A dozen Eastern students chose to spend their Saturday evening on Sept. 12 at a different type of celebration.
As part of his Heritage of Islam class, Dr. Andrew Bush takes some students to Villanova’s Foundation for Islamic Education each year to experience Ramadan firsthand.
The feast began immediately after the fourth of five prayer cycles, which occurs daily at sunset. The fourth prayer cycle also marks the end of fasting each day during Ramadan.
Muslims fast from sunrise to sunset during the 30-day celebration. Nothing can enter their mouths, which means no water or chewing gum.
After breaking their fasting by eating dates and drinking milk or juice, the group entered into prayer.
Junior Alexander Kautardze, an international student from Georgia, chose to participate in the prayer session.
“It’s actually a really great experience because it helps one connect with the people,” Kautardze said.
After the prayer, the group moved to a neighboring gymnasium for the Ramadan feast that included lamb, chicken, rice and baklava.
While eating, the students mingled with the Muslims, who eagerly answered questions about their faith and practices.
Cindy Elayoubi, a graduate student at Temple, said her family moved to the United States from Egypt before she was born.
The main difference, Elayoubi said, is that when it is Ramadan in the Middle East, everything adjusts.
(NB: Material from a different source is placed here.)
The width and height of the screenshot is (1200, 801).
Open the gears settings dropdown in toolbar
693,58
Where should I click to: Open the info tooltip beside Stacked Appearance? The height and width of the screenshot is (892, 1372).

Schools do not begin until after Ramadan and work shifts are shortened.
Many Muslims begin partaking in Ramadan before they reach puberty, with many eager to share that they can fast for an entire day.
“The youth are very proud of their, faith, which is surprising,” senior Chris Hamilton said. “Christian youth aren’t always as proud and devoted to it. As a youth ministries major, it was cool to see.”